ACTION ITEM: Look for the line containing "Viewport: 377px width, 275px height." in the entries below, then print that line and all that follow it exactly.

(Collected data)
______________________________
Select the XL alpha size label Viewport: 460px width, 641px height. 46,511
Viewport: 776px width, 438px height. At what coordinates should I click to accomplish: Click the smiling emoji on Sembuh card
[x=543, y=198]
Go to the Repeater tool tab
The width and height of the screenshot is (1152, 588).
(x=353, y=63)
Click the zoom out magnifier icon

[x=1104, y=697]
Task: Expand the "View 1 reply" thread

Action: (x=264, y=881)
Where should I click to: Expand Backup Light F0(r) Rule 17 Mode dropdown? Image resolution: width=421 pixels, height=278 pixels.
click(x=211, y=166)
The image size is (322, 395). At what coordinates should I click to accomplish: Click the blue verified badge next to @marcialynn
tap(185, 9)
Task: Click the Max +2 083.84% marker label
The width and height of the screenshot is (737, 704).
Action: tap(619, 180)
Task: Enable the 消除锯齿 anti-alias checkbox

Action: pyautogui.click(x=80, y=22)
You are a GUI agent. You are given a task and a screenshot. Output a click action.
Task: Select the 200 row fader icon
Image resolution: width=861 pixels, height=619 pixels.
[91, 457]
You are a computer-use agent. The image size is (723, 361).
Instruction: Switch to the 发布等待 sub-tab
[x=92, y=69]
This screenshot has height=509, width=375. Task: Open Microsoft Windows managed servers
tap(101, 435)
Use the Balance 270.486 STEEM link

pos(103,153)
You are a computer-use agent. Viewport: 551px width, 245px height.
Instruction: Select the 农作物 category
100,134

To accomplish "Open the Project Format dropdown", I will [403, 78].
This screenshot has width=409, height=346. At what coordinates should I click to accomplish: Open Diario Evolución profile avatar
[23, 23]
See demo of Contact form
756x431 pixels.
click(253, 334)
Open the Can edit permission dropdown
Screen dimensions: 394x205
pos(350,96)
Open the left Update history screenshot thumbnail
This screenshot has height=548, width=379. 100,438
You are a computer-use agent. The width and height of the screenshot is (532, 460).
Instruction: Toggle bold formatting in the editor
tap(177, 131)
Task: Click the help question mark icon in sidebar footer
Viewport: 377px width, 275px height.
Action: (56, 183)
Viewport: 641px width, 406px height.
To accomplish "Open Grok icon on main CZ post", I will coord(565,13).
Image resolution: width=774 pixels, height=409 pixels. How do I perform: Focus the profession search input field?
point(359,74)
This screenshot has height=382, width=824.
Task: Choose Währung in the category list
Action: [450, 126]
______________________________
RESPONSE BELOW:
Viewport: 377px width, 275px height.
Action: (56, 183)
Viewport: 641px width, 406px height.
To accomplish "Open Grok icon on main CZ post", I will coord(565,13).
Image resolution: width=774 pixels, height=409 pixels. How do I perform: Focus the profession search input field?
point(359,74)
This screenshot has height=382, width=824.
Task: Choose Währung in the category list
Action: [450, 126]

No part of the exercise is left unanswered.